*** Opening of RECORDS PROVIDED ***
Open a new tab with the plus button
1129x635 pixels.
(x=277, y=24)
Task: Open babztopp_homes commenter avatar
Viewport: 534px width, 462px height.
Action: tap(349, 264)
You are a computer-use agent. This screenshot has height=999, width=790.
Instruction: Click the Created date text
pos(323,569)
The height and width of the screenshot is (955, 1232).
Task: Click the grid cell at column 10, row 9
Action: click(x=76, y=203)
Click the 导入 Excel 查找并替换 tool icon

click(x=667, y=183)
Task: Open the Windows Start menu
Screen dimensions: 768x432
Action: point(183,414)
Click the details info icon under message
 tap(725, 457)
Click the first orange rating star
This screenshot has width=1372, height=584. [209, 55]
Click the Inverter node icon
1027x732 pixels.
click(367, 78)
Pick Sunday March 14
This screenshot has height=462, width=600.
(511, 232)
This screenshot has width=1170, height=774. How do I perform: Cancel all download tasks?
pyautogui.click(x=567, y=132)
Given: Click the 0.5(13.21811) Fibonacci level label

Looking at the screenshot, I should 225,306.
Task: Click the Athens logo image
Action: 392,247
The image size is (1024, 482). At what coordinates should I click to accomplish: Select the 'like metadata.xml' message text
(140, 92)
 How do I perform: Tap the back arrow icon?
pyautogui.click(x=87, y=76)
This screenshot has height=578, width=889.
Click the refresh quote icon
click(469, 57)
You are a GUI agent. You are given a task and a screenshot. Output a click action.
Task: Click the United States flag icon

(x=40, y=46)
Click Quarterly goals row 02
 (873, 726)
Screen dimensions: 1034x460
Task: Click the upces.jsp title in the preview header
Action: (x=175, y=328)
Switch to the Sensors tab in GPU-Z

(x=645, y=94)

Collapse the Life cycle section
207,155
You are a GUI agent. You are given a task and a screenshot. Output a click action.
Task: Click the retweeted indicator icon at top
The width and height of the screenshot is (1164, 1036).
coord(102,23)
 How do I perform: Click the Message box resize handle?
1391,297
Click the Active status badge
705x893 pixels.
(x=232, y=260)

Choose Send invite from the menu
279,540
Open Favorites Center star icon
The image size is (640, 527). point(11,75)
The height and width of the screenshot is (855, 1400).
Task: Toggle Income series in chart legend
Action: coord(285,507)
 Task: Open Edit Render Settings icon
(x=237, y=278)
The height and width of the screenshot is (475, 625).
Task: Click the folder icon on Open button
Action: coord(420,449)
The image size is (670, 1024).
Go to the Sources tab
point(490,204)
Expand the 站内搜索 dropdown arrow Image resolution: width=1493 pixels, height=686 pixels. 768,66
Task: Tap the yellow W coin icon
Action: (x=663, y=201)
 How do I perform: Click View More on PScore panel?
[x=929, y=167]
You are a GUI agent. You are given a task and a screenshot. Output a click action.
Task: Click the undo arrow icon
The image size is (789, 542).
*** Close of RECORDS PROVIDED ***
EXERCISE PROMPT:
Every record above must be printed again exactly.

COMPLETED EXERCISE:
Open a new tab with the plus button
1129x635 pixels.
(x=277, y=24)
Task: Open babztopp_homes commenter avatar
Viewport: 534px width, 462px height.
Action: tap(349, 264)
You are a computer-use agent. This screenshot has height=999, width=790.
Instruction: Click the Created date text
pos(323,569)
The height and width of the screenshot is (955, 1232).
Task: Click the grid cell at column 10, row 9
Action: click(x=76, y=203)
Click the 导入 Excel 查找并替换 tool icon

click(x=667, y=183)
Task: Open the Windows Start menu
Screen dimensions: 768x432
Action: point(183,414)
Click the details info icon under message
 tap(725, 457)
Click the first orange rating star
This screenshot has width=1372, height=584. [209, 55]
Click the Inverter node icon
1027x732 pixels.
click(367, 78)
Pick Sunday March 14
This screenshot has height=462, width=600.
(511, 232)
This screenshot has width=1170, height=774. How do I perform: Cancel all download tasks?
pyautogui.click(x=567, y=132)
Given: Click the 0.5(13.21811) Fibonacci level label

Looking at the screenshot, I should 225,306.
Task: Click the Athens logo image
Action: 392,247
The image size is (1024, 482). At what coordinates should I click to accomplish: Select the 'like metadata.xml' message text
(140, 92)
 How do I perform: Tap the back arrow icon?
pyautogui.click(x=87, y=76)
This screenshot has height=578, width=889.
Click the refresh quote icon
click(469, 57)
You are a GUI agent. You are given a task and a screenshot. Output a click action.
Task: Click the United States flag icon

(x=40, y=46)
Click Quarterly goals row 02
 (873, 726)
Screen dimensions: 1034x460
Task: Click the upces.jsp title in the preview header
Action: (x=175, y=328)
Switch to the Sensors tab in GPU-Z

(x=645, y=94)

Collapse the Life cycle section
207,155
You are a GUI agent. You are given a task and a screenshot. Output a click action.
Task: Click the retweeted indicator icon at top
The width and height of the screenshot is (1164, 1036).
coord(102,23)
 How do I perform: Click the Message box resize handle?
1391,297
Click the Active status badge
705x893 pixels.
(x=232, y=260)

Choose Send invite from the menu
279,540
Open Favorites Center star icon
The image size is (640, 527). point(11,75)
The height and width of the screenshot is (855, 1400).
Task: Toggle Income series in chart legend
Action: coord(285,507)
 Task: Open Edit Render Settings icon
(x=237, y=278)
The height and width of the screenshot is (475, 625).
Task: Click the folder icon on Open button
Action: coord(420,449)
The image size is (670, 1024).
Go to the Sources tab
point(490,204)
Expand the 站内搜索 dropdown arrow Image resolution: width=1493 pixels, height=686 pixels. 768,66
Task: Tap the yellow W coin icon
Action: (x=663, y=201)
 How do I perform: Click View More on PScore panel?
[x=929, y=167]
You are a GUI agent. You are given a task and a screenshot. Output a click action.
Task: Click the undo arrow icon
The image size is (789, 542).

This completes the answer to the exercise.